Impression: Art Institute of Chicago
Art Institute of Chicago
Number: 188
Date: 1879
Medium: etching and drypoint
Size: 202 x 293 mm
Signed: butterfly at lower right (2-6); replaced with new butterfly (6); replaced again (7)
Inscribed: no
Set/Publication: Fine Art Society, 1879
No. of States: 7
Known impressions: 40
Catalogues: K.177; M.174; W.141
Impressions taken from this plate  (40)


The original etching was touched with a few delicate drypoint additions (clouds and sky mostly), which faded during printing. The etching was printed with light, carefully wiped tone on many impressions.


A unique record was kept of the creation of this etching by Whistler. He printed a 'Trial rub' on 3 August 1879, which is the first state ().

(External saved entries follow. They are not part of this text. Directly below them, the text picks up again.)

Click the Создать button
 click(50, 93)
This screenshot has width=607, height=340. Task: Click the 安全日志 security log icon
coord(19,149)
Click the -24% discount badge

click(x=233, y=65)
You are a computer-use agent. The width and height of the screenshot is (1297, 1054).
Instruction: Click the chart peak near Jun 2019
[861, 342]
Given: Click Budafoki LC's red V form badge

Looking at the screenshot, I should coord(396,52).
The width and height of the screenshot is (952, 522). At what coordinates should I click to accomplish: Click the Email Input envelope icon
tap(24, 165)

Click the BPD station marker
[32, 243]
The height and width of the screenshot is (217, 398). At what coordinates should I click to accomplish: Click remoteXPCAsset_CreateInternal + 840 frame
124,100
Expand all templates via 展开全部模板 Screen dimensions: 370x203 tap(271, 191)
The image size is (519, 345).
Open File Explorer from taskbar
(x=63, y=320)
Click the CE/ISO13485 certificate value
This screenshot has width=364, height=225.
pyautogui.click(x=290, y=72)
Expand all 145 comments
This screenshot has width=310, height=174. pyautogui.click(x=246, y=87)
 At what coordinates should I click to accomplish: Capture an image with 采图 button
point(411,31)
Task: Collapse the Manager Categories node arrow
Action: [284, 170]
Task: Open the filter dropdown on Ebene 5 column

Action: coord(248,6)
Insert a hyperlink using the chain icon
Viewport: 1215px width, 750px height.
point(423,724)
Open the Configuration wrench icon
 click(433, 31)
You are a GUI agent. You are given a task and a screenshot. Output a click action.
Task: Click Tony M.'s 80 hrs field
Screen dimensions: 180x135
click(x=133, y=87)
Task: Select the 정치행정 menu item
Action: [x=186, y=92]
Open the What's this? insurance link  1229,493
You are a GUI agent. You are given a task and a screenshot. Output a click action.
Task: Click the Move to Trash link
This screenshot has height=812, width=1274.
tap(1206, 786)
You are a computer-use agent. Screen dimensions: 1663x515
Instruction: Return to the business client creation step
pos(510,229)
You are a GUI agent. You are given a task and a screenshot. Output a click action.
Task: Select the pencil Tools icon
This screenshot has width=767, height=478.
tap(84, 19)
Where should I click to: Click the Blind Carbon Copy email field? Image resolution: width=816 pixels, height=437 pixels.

He then went on to print the next four states (counting the second state as 'first' in his records), as follows:
'Old Battersea Bridge
Aug. 3d 1879 Pulled the first fourteen proofs.
So far there are four states - first without Butterfly - one proof only - Second with Butterfly - one proof only - third - drypoint in background & subsequently in Bridge itself - fourth evening clouds in sky - There are eleven proofs of the third state /
Aug 6th Sold the Plate of Battersea Bridge to Huish for one hundred pounds keeping a proof of each state of the of the plate as agreed - Took four proofs to Huish - /
Aug 14th Sent eight more proofs to Huish' (that is, Marcus Bourne Huish (1843-1904)). 17
In a separate note Whistler also recorded printing two 'Battersea Bridges' on 14 August 1879. 18

18: GUW #13019.

It is not easy to identify Whistler's states from his records and annotations. The unique impression of the second state was printed on ivory laid paper and inscribed by the artist, '1st state only proof' (). This impression was sold in the 1880s, trimmed by Whistler, and with the butterfly and 'imp' written on a tab at the bottom edge (). This form of signing etchings was Whistler's usual practise from about 1880 onwards.
Similarly the third state, printed on cream Japanese paper, was inscribed '2nd State only proof.' (). It is a good impression printed with some retroussage, which gives a strong but slightly blurred effect to the image, and it has a light glossy surface tone. It was slightly unusual for Whistler to print proofs on japanese paper - he usually printed them on thicker western paper. However, in this case the proofs he retained 'as agreed' appear to have been fine and unusual impressions aimed to appeal to particular print dealers and collectors.
At this point Whistler's numbering breaks down completely, and a fine impression of the fourth state, printed on cream 'antique' (pre-1800) Pro Patria watermarked laid paper is inscribed '1st state - 2nd proof -' ().
Whistler seems to have numbered some impressions, although some of his pencil notations may have been rubbed out, and others may have been trimmed off. Several impressions of the fourth and fifth states were inscribed by Whistler, after the butterfly and 'imp.', with coded notations:
'.x. 7' ();
'x. 10' ();
'.x. .x.14.' and 'cx. .x.' (, ).
It seems likely that the code relates to the number of impressions printed, perhaps on a particular day, or an edition printed over a short period, or the selection of etchings for a particular purchaser or exhibition.
These may all date from August 1879. Not only does the butterfly suggest a date of 1879 but on 13 August 1879 Whistler sent some proofs to the Fine Art Society with a note:
'I send herewith - 8 - more p[roofs] of the Old Battersea bridge - ... Mr Way ... saw the etching at my place the other day and said if you would send him proof marked "9." he would give you a cheque for same - ...' On the following day, Maud Franklin (1857- ca 1941), writing on Whistler's behalf, noted the delivery of the eight proofs. 19 'Mr Way' was Thomas Way (1837-1915).
Nearly fifty impressions of Old Battersea Bridge have been recorded, though not all have been located. Whistler was expected to print 25 for the Fine Art Society, and Frederick Goulding (1842-1909) was to print the remaining 25. 20 However, Whistler had not completed the edition before he left for Venice in September 1879. On his return from Venice he apparently started printing again, and sold 21 impressions to the F.A.S. on 8 April 1881. 21 This actually suggests that Whistler decided to print them all himself.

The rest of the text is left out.